Records from a data source
● ● ● ● ● ● ●
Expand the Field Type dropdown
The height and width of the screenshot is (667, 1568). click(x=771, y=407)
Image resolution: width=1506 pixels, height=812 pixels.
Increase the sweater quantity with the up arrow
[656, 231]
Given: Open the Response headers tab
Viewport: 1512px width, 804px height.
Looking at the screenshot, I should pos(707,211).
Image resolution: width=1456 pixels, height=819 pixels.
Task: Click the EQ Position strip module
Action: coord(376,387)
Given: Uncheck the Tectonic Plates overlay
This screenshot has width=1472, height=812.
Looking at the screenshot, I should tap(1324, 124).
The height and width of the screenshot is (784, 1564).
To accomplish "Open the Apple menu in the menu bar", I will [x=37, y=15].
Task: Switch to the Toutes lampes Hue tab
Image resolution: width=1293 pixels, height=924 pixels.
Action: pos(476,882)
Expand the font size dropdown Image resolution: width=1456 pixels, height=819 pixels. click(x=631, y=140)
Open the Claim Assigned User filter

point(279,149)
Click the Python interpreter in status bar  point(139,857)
● ● ● ● ● ● ●
• [Problem requirements] All entries are to be copied exactly as they read.

• [Answer]
Expand the Field Type dropdown
The height and width of the screenshot is (667, 1568). click(x=771, y=407)
Image resolution: width=1506 pixels, height=812 pixels.
Increase the sweater quantity with the up arrow
[656, 231]
Given: Open the Response headers tab
Viewport: 1512px width, 804px height.
Looking at the screenshot, I should pos(707,211).
Image resolution: width=1456 pixels, height=819 pixels.
Task: Click the EQ Position strip module
Action: coord(376,387)
Given: Uncheck the Tectonic Plates overlay
This screenshot has width=1472, height=812.
Looking at the screenshot, I should tap(1324, 124).
The height and width of the screenshot is (784, 1564).
To accomplish "Open the Apple menu in the menu bar", I will [x=37, y=15].
Task: Switch to the Toutes lampes Hue tab
Image resolution: width=1293 pixels, height=924 pixels.
Action: pos(476,882)
Expand the font size dropdown Image resolution: width=1456 pixels, height=819 pixels. click(x=631, y=140)
Open the Claim Assigned User filter

point(279,149)
Click the Python interpreter in status bar  point(139,857)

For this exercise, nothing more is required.